#### Exercise prompt:
Look below for the line containing "Screen dimensions: 1080x1134"; from there through the line containing "Close the Job", both lines included, please set down each line exactly and nothing else.

[[ Records supplied open ]]

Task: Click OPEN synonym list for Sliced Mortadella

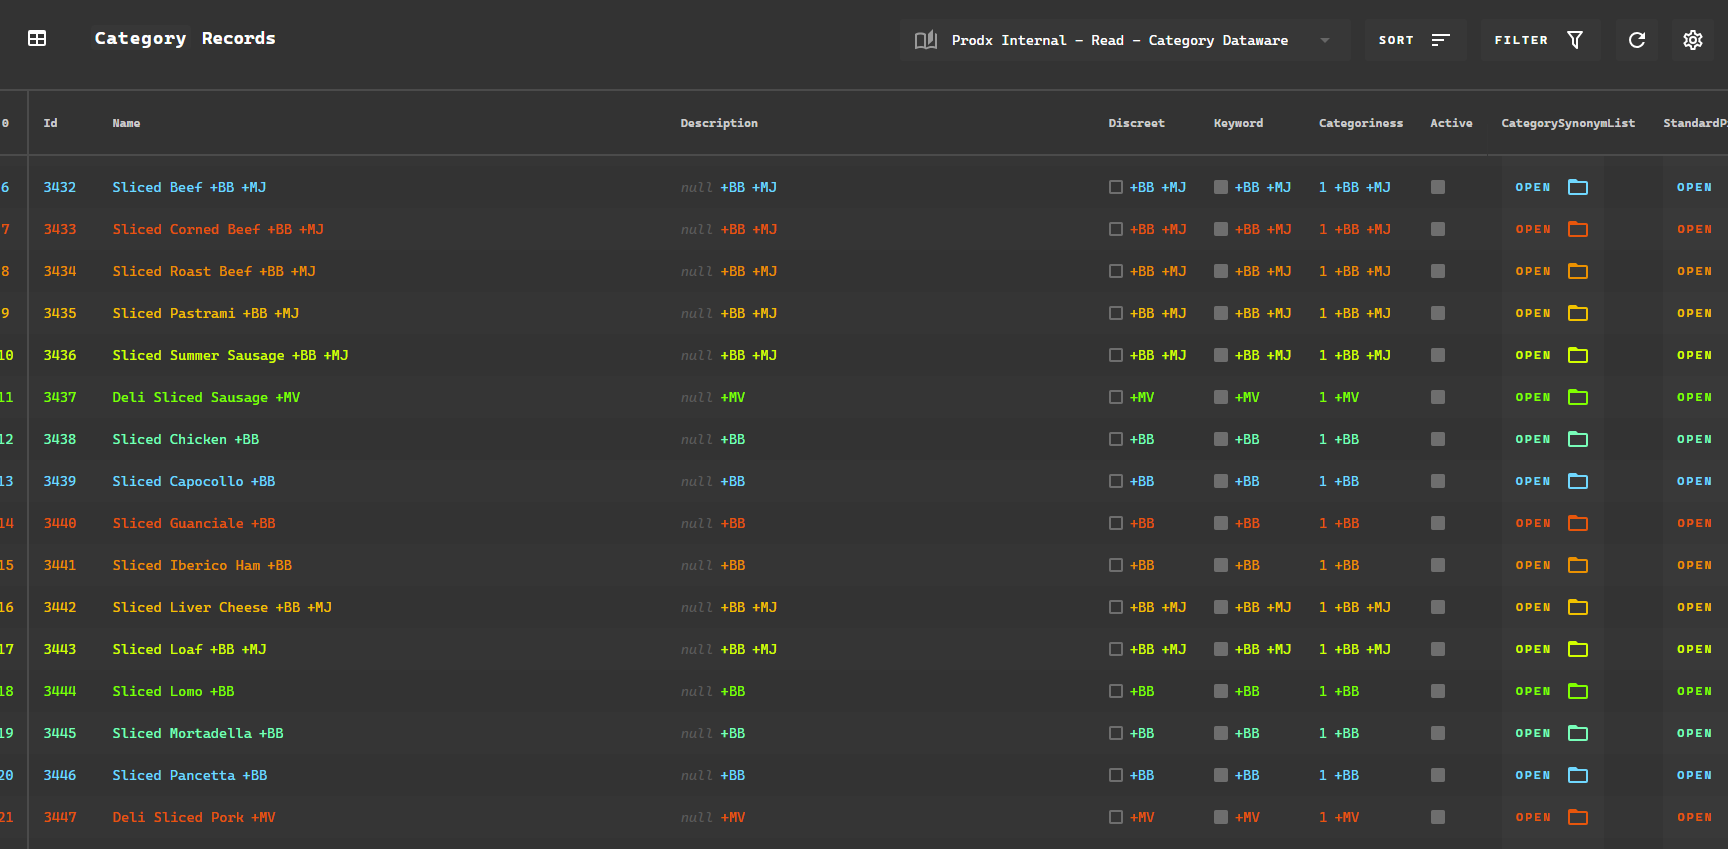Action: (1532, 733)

[[ Records supplied closed ]]
[[ Records supplied open ]]

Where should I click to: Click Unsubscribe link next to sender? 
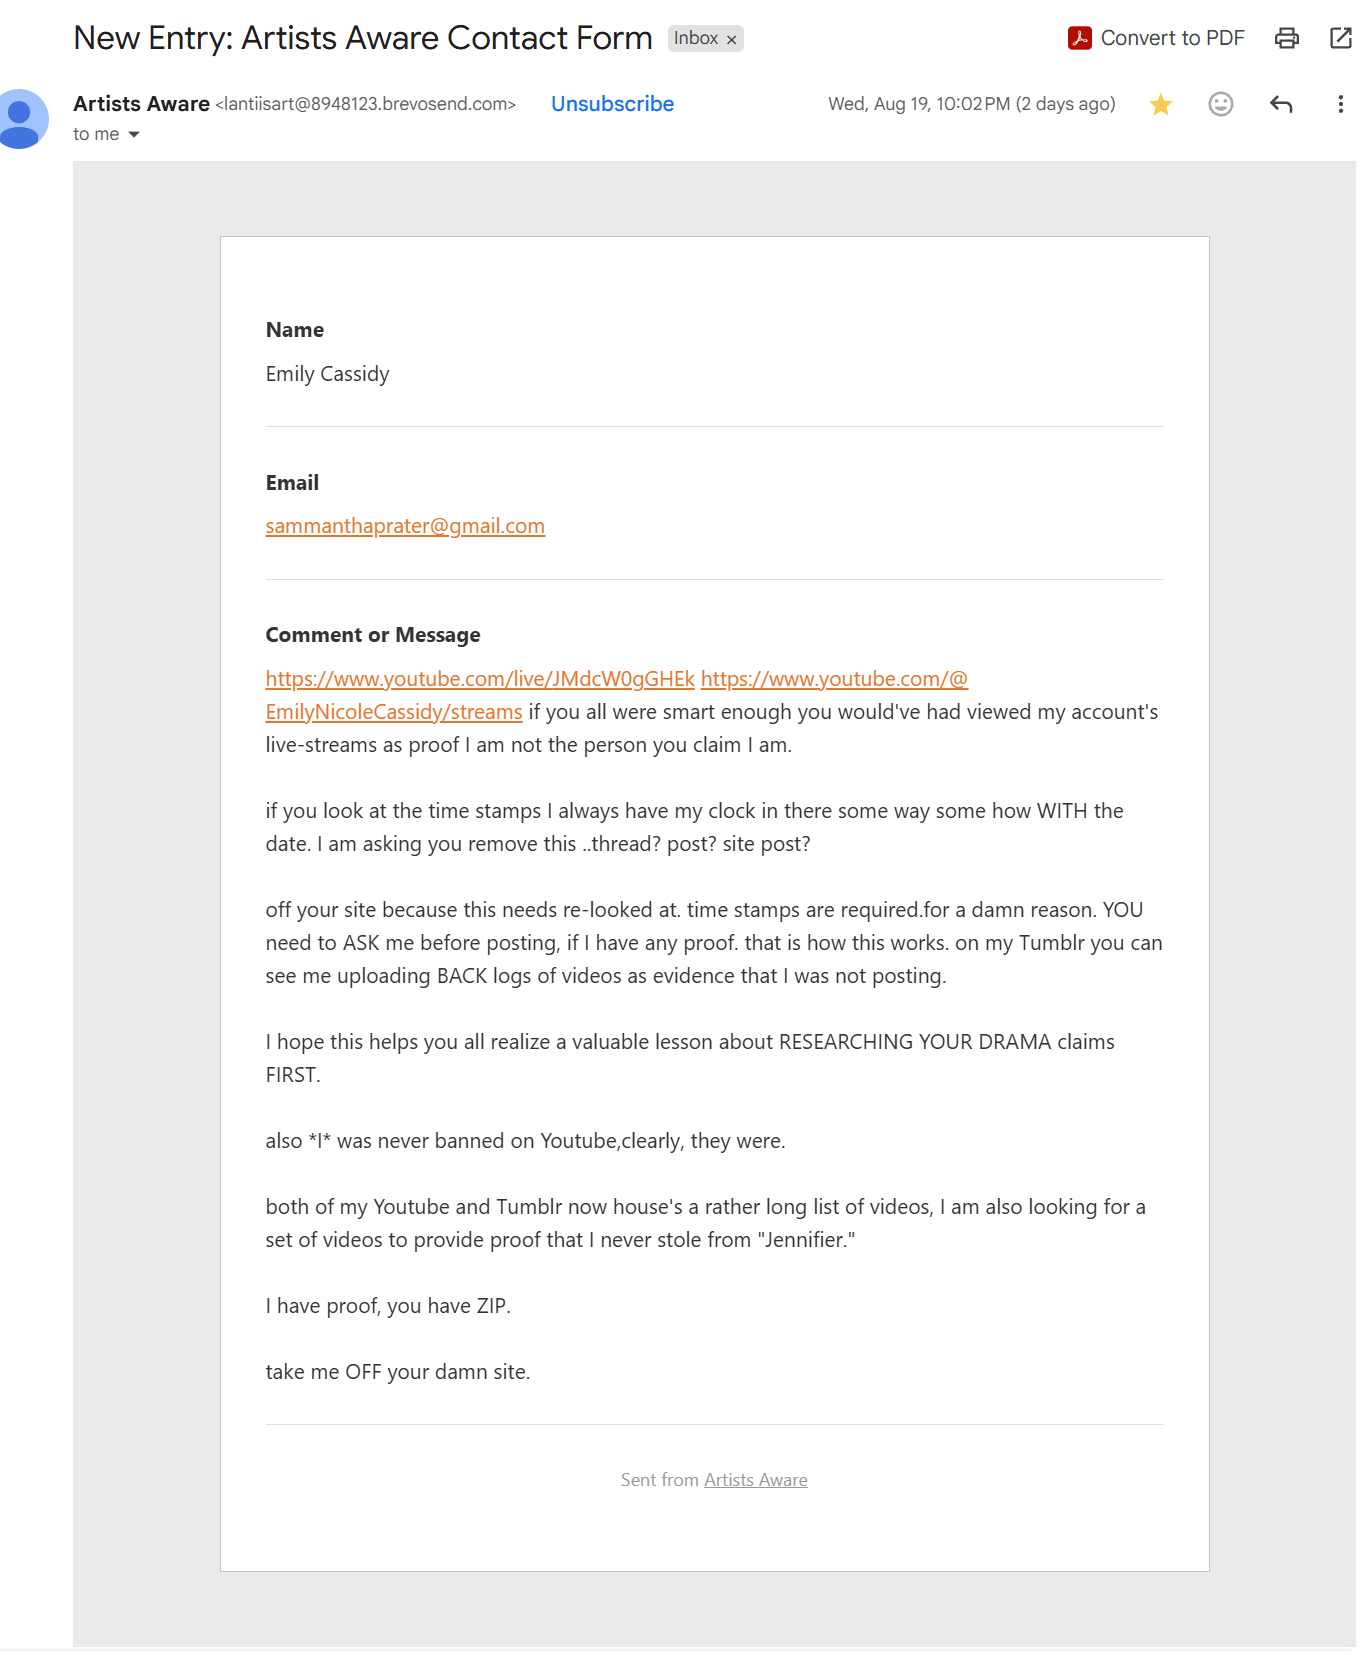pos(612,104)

[[ Records supplied closed ]]
[[ Records supplied open ]]

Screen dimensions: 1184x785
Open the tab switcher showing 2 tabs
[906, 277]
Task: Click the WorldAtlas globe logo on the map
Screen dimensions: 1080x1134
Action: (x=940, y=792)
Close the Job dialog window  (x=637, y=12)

[[ Records supplied closed ]]

#### Task result:
Screen dimensions: 1080x1134
Action: (x=940, y=792)
Close the Job dialog window  (x=637, y=12)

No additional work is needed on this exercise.